I found out about the Woo retraction from the excellent (and relatively new) blog Retraction Watch, presided over by Adam Marcus, managing editor of Anesthesiology News, and Ivan Oransky, executive editor of Reuters Health. Not only did Retraction Watch report on Woo’s latest retraction, it has been covering him regularly for a month. Where were the rest of us on this? If you’ve written a story on Woo, you owe this reporting to your readers, listeners, or clickers. (Incidentally, Chief Tracker Charlie Petit beat me to the punch on this one, mentioning Retraction Watch last month in connection with the Marc Hauser affair at Harvard.)

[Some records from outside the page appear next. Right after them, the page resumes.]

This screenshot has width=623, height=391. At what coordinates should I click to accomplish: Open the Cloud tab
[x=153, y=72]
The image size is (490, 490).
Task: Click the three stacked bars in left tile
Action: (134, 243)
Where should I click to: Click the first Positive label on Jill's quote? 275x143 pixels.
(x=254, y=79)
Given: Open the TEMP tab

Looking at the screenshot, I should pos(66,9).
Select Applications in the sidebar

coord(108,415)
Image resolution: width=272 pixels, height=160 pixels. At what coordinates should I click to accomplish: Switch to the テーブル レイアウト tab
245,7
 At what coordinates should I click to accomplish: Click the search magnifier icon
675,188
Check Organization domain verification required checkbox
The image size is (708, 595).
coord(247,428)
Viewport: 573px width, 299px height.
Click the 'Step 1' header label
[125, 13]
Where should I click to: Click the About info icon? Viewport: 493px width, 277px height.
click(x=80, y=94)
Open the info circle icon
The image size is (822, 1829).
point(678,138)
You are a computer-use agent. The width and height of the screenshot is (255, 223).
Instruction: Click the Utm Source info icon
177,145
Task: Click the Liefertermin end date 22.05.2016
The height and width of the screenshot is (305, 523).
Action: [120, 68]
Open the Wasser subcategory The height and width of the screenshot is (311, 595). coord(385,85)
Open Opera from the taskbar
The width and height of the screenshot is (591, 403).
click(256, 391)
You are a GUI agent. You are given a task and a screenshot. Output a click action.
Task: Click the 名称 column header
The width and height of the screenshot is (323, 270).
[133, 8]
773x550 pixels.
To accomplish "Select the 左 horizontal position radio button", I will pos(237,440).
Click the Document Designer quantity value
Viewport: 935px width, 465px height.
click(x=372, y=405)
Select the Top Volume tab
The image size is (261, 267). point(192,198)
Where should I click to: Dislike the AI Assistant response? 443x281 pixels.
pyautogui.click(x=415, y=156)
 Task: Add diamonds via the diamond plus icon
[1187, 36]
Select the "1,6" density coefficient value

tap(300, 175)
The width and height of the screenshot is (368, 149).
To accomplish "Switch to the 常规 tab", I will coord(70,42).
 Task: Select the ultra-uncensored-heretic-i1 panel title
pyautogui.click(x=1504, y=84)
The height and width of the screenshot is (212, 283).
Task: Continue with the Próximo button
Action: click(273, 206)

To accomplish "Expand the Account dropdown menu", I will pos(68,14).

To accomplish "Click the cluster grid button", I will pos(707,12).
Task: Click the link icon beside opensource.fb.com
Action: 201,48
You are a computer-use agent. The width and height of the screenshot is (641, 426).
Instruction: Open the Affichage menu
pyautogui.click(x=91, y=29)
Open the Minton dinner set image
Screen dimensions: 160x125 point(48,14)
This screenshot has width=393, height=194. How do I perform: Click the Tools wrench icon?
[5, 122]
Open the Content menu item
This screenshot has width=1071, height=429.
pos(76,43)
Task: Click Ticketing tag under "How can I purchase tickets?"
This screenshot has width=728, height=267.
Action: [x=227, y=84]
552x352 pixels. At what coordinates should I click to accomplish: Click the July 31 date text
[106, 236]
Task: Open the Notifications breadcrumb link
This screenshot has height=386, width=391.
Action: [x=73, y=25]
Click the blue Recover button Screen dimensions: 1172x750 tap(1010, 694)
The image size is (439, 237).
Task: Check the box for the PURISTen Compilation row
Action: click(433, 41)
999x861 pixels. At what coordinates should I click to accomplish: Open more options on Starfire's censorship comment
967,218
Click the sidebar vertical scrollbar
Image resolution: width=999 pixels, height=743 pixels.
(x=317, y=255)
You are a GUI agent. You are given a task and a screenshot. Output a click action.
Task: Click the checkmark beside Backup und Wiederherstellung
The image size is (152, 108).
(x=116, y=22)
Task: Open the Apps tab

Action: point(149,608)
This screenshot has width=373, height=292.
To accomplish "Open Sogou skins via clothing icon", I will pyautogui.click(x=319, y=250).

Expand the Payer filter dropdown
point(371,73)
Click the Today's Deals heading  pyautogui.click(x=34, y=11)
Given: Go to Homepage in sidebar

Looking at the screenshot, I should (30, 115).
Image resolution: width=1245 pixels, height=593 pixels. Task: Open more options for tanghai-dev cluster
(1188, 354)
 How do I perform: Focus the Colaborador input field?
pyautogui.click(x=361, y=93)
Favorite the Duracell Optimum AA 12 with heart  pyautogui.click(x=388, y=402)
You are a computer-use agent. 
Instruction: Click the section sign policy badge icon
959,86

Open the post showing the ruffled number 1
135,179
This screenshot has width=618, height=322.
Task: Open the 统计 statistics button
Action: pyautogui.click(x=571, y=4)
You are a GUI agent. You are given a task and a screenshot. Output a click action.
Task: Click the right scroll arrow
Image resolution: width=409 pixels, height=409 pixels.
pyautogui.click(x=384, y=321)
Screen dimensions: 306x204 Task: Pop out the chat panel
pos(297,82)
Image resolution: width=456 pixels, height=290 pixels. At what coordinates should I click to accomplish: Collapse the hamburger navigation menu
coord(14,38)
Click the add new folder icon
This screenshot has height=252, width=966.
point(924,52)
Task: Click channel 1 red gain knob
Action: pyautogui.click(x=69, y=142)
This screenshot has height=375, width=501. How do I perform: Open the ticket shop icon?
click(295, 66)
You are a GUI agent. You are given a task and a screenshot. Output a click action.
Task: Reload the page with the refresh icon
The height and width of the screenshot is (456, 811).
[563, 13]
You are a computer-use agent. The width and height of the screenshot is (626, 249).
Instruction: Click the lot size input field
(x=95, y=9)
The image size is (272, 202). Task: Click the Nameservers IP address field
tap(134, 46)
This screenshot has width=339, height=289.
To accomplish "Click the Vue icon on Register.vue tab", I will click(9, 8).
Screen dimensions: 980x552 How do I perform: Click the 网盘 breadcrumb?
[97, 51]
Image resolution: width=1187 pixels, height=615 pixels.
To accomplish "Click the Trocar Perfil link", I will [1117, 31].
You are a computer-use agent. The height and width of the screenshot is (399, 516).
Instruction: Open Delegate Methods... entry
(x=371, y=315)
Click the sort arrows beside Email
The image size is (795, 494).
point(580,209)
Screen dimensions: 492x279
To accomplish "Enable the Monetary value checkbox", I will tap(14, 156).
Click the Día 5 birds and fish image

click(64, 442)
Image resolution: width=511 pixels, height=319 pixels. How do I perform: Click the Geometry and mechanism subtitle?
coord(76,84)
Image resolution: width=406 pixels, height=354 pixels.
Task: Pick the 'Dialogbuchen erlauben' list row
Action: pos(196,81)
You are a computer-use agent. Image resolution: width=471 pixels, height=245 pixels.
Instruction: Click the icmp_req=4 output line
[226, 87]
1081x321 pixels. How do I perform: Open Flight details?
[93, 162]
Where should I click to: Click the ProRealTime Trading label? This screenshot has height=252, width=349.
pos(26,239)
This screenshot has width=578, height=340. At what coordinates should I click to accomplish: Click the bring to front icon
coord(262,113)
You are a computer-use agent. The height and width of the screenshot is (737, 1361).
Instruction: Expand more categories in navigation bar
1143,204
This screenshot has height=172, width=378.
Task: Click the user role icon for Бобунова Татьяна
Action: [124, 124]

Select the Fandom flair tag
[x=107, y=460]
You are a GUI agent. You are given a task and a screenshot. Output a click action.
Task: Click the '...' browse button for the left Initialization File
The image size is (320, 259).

I confess that when Retraction Watch appeared, I predicted (silently, so nobody could catch me on it later) that it would die a slow death, because there would be too few retractions to justify paying attention to this worthy but misguided endeavor.
For what must surely be the first time in my reporting career, I was wrong.
Marcus and Oransky are finding something to post several times a week. The scientific establishment is apparently publishing and retracting unsubstantiated research papers all the time. That’s a story! And it’s one that most of us have missed.
Add Retraction Watch to your feed. I’m guessing you will find plenty of ideas to steal. And your editors will marvel at how well connected you are.